Dari jarak yang dekat, Umar RA dapat mendengar semua bacaan shalat yang diucapkan Nabi SAW dengan jelas. Tidak seperti orang-orang kafir Quraisy pada umumnya yang akan menutup telinga mereka dan pergi, Umar RA berdiri tertegun di tempatnya dan mendengarkan.

Dalam hati dia berkata, “Ini pastilah kata-kata seorang penyair, ini indah sekali…”

Saat itu Nabi SAW sedang membaca surat Al-Haqqah. Dan ayat yang diucapkannya adalah:

69_41

“Dan ini bukanlah perkataan seorang penyair. Sedikit sekali kamu beriman kepadanya.” — Qur’an 69:41

Umar RA terperanjat, dia berkata, “Ini pastilah perkataan seorang kahin! Bagaimana mungkin dia bisa tahu apa yang sedang kupikirkan?!”

Nabi SAW membaca ayat selanjutnya,

69_42

“Dan bukan pula perkataan tukang ramal. Sedikit sekali kamu mengambil pelajaran daripadanya.” — Qur’an 69:42

Umar RA terdiam dan tak lama ia berlalu dari tempat itu.

Dendam Kepada Nabi SAW

Suatu hari di sekitar Kabah, beberapa orang pemuda tengah berkumpul. Sebagai sentra keramaian kota Makkah, Kabah memang selalu menjadi tempat favorit bagi orang-orang dengan tujuan dan latar belakang yang berbeda-beda untuk datang ke tempat itu. Ada saja kegiatan di tempat itu setiap harinya. Namun, hari itu bukanlah hari yang biasa.

Paska kenabian Muhammad SAW, bermacam-macam masalah dirasakan oleh penduduk kota Makkah. Krisis kekeluargaan mulai muncul, para orang tua dan sesepuh merasa generasi yang lebih muda sudah tidak lagi sepaham dengan mereka. Egaliter para budak menuntut kebebasan dan persamaan hak.
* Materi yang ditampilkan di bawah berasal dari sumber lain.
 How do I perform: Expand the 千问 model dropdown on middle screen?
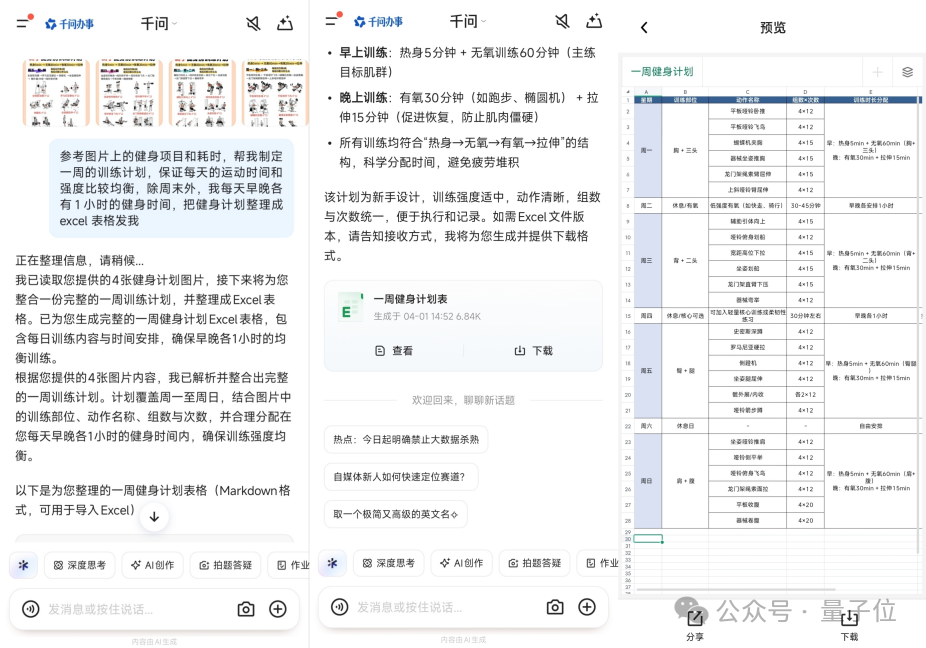468,22
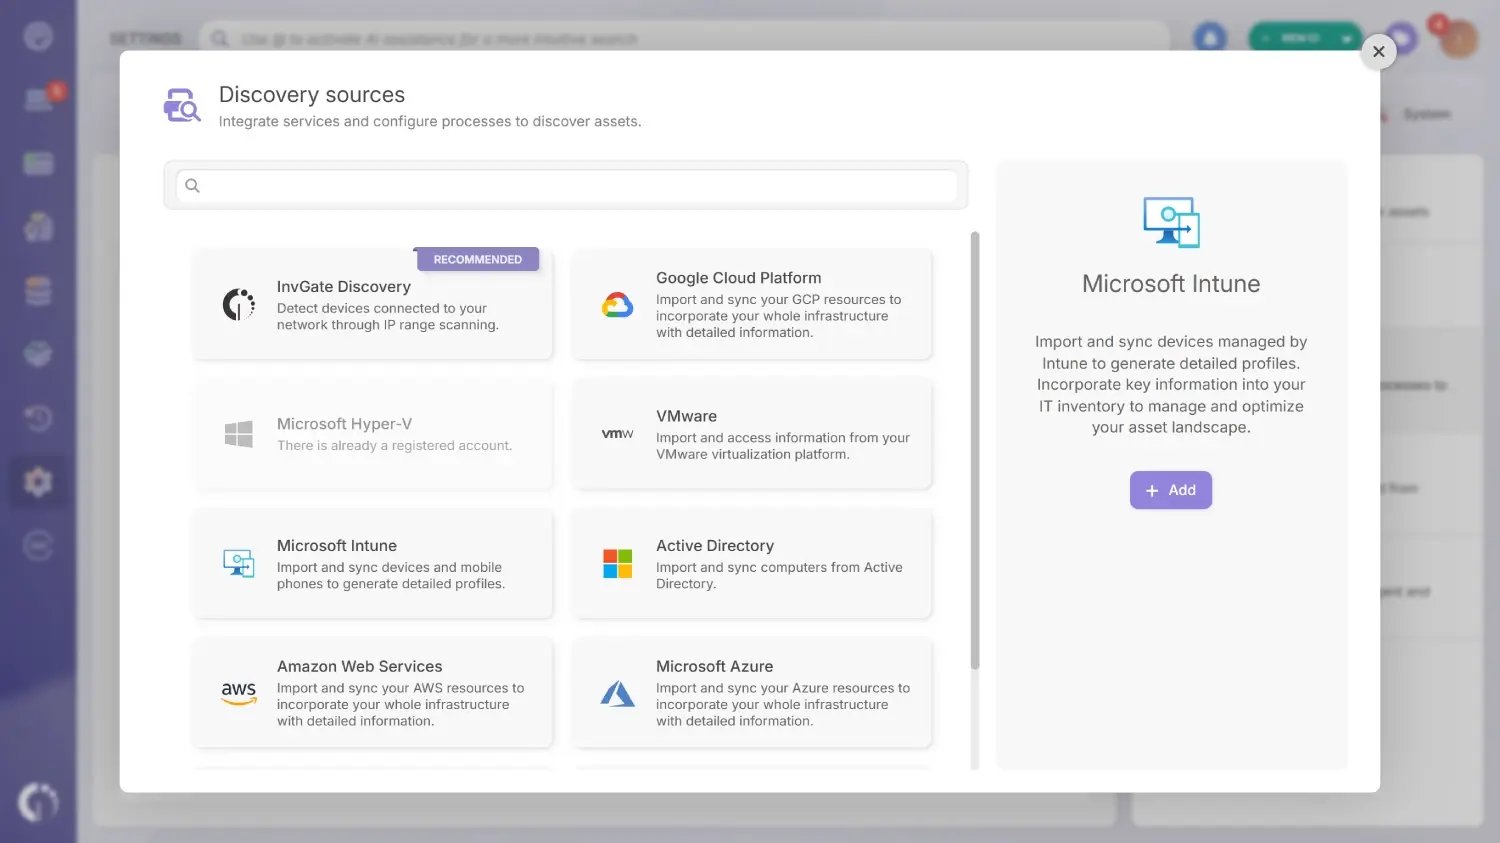The image size is (1500, 843).
Task: Click the Active Directory logo icon
Action: pos(617,563)
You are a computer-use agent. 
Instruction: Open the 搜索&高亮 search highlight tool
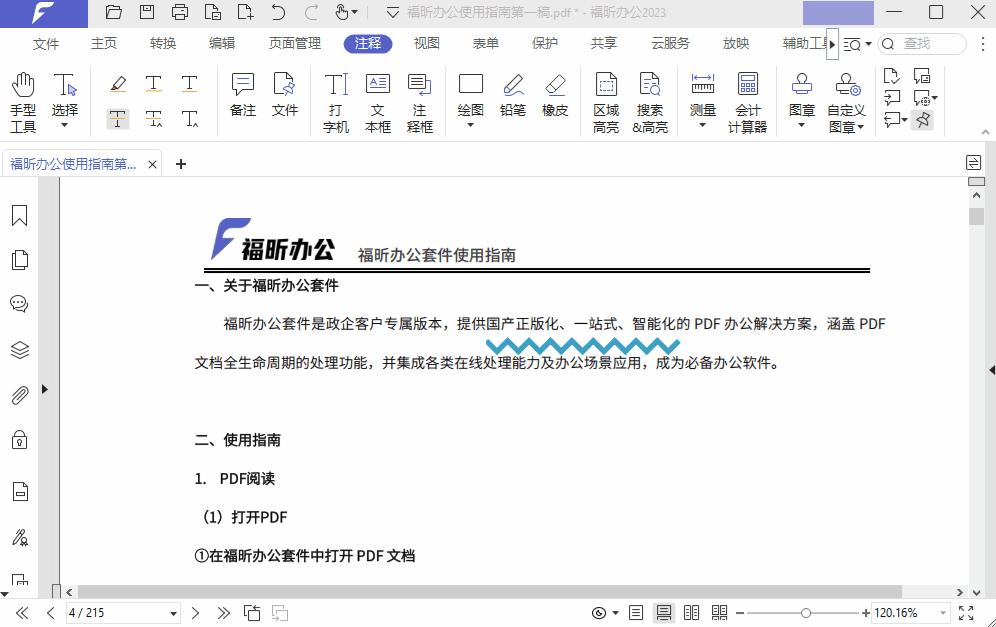pos(650,97)
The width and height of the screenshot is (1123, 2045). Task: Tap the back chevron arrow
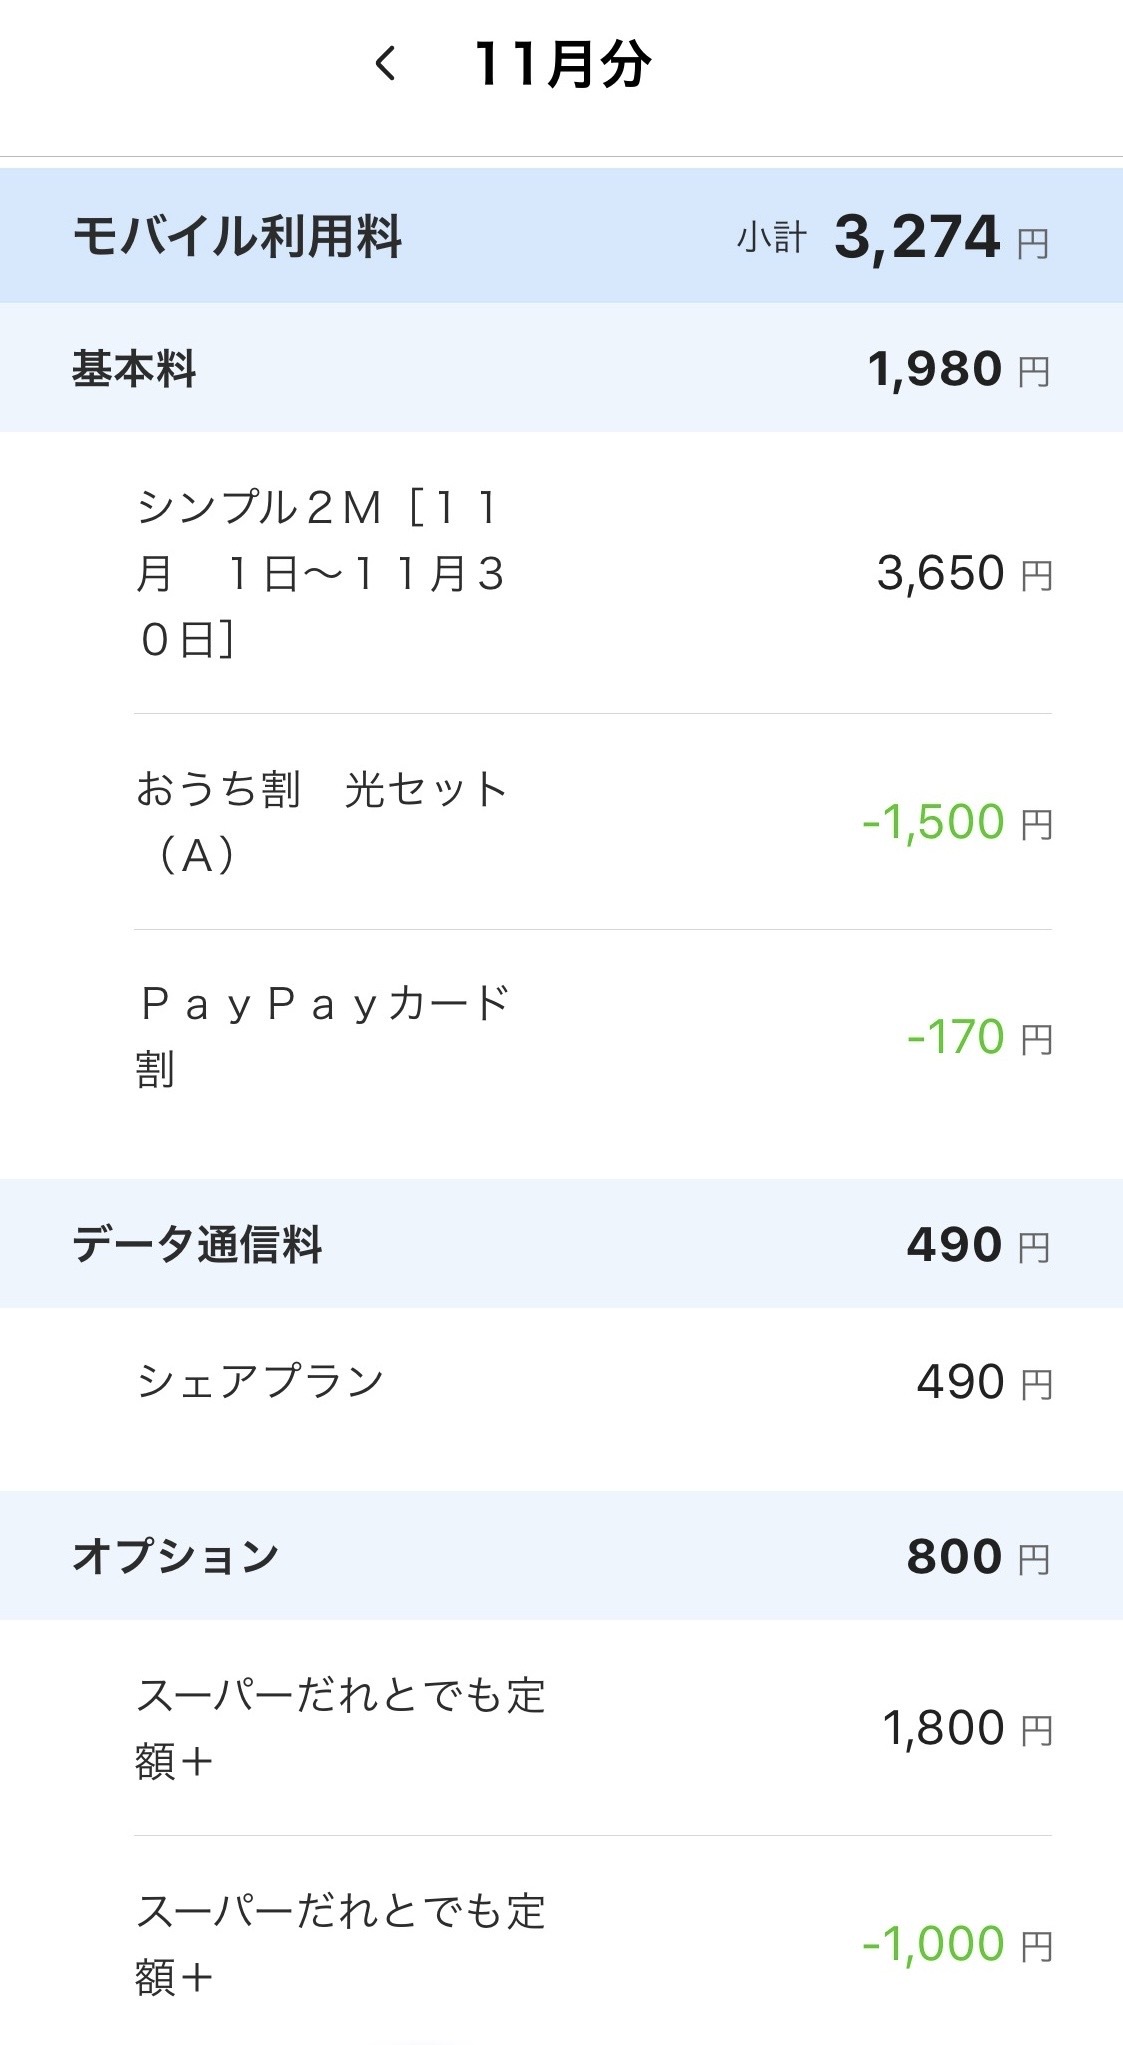[386, 65]
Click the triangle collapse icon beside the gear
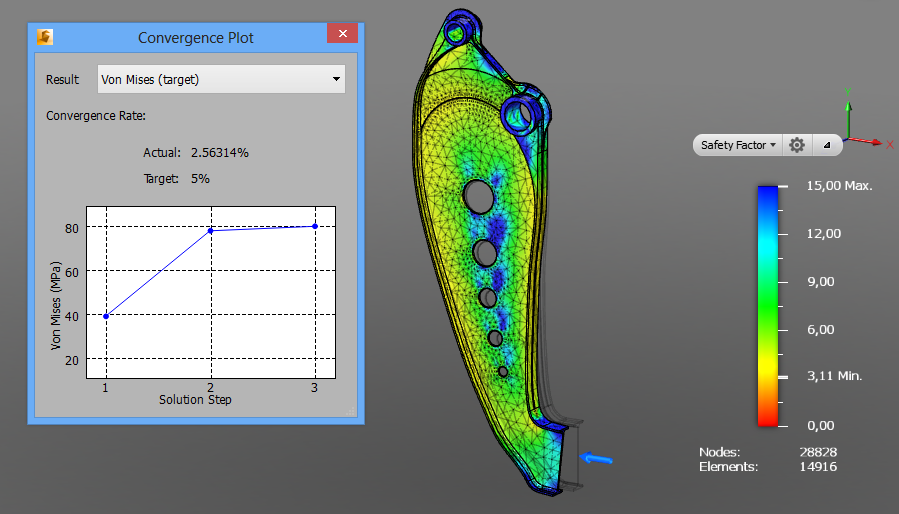Viewport: 899px width, 514px height. (x=827, y=145)
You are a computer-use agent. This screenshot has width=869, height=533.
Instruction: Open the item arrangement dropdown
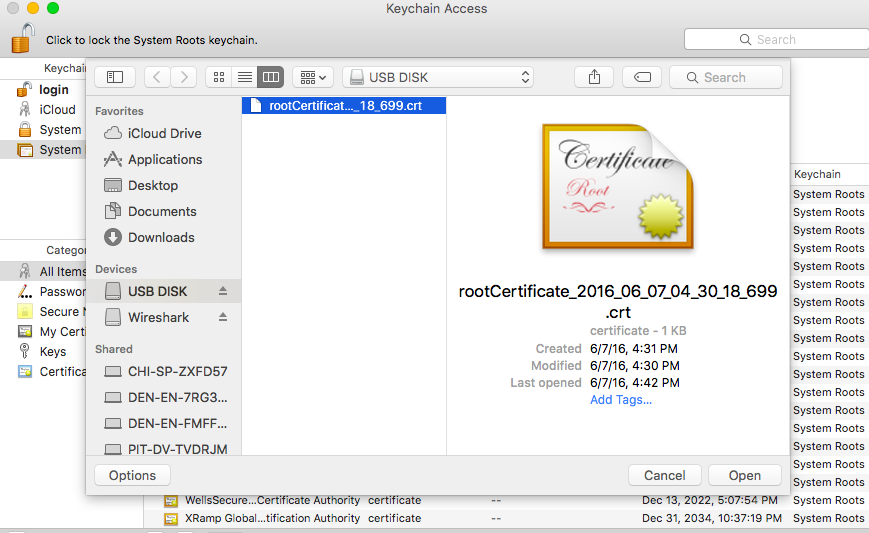313,77
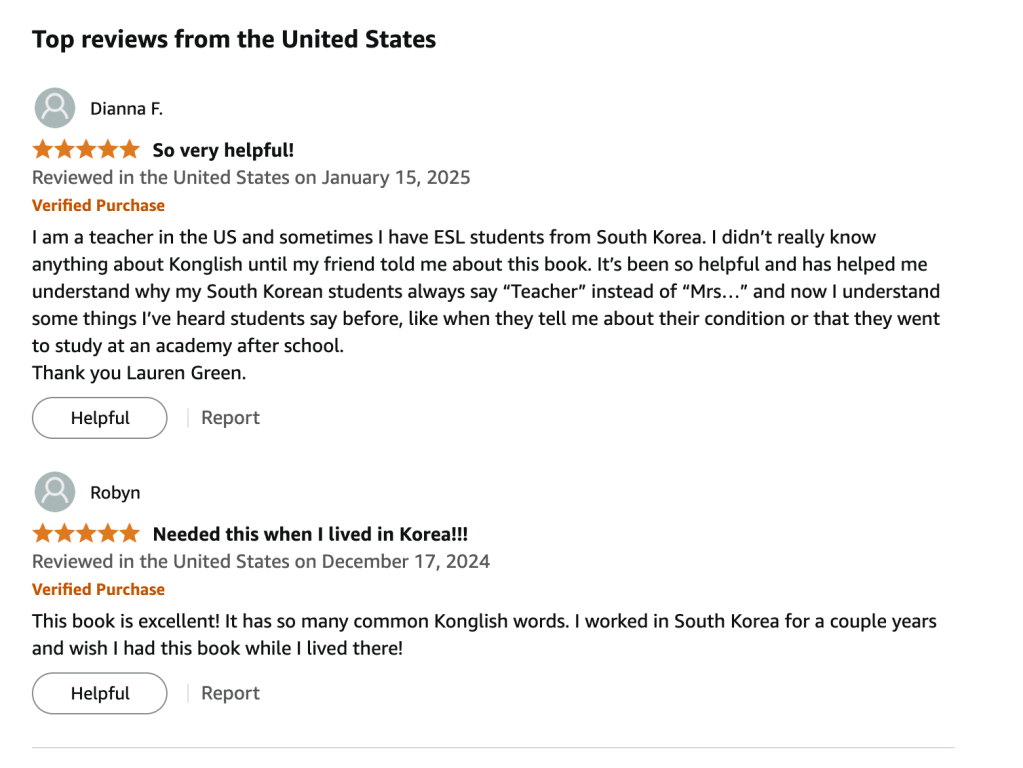1023x768 pixels.
Task: Click the January 15, 2025 review date line
Action: tap(251, 178)
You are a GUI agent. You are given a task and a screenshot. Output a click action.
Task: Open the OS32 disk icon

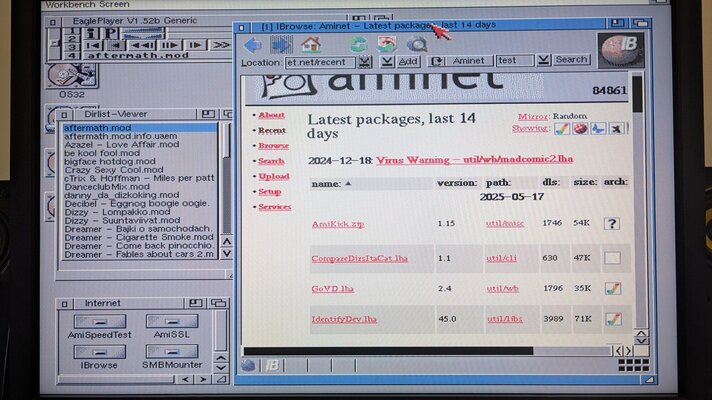[x=72, y=78]
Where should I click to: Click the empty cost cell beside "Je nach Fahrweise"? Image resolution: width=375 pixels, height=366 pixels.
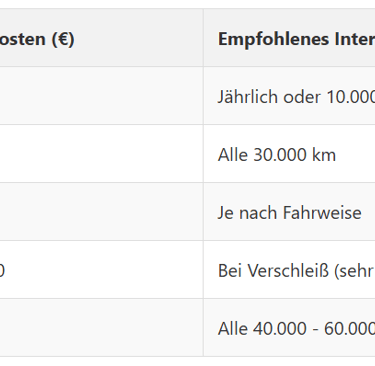[101, 212]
Kaum bangsawan Quraisy dibuat resah dengan hal-hal itu. Mereka ingin menghentikan Muhammad SAW dan melenyapkan ajaran Islam yang dibawanya. Tetapi menghentikan Muhammad SAW bukanlah perkara yang mudah.

Muhammad SAW adalah keturunan Banu Hashim, salah satu suku yang sangat disegani di Jazirah Arab. Mereka adalah suku yang ditunjuk dan bertanggungjawab atas bangunan suci Kabah. Merekalah para penjaga Kabah. Masa itu, Banu Hashim dipimpin oleh Abu Thalib ibn `Abdul Muttalib, salah seorang paman Nabi SAW yang sangat mencintai beliau (SAW) hingga akhir hayatnya. Muhammad SAW dibesarkan di rumah Abu Thalib bersama anak-anaknya yang lain sepeninggal kakeknya, `Abdul Muttalib. Ketokohan Abu Thalib sangat dihormati dan dia disegani dikalangan para bangsawan Quraisy. Tidak ada yang ingin bermasalah dengan Banu Hashim, apalagi dengan Abu Thalib.

Siang itu, Umar bin Khattab RA menghampiri pemuda-pemuda yang tengah berkumpul di sekitar Kabah, dan berkata, “Akulah yang akan pergi membunuhnya!”

Baik. Tapi sebelum itu, mari mundur sejenak dan tengok apa yang melatarbelakangi keputusan Umar RA untuk pergi membunuh Nabi SAW saat itu.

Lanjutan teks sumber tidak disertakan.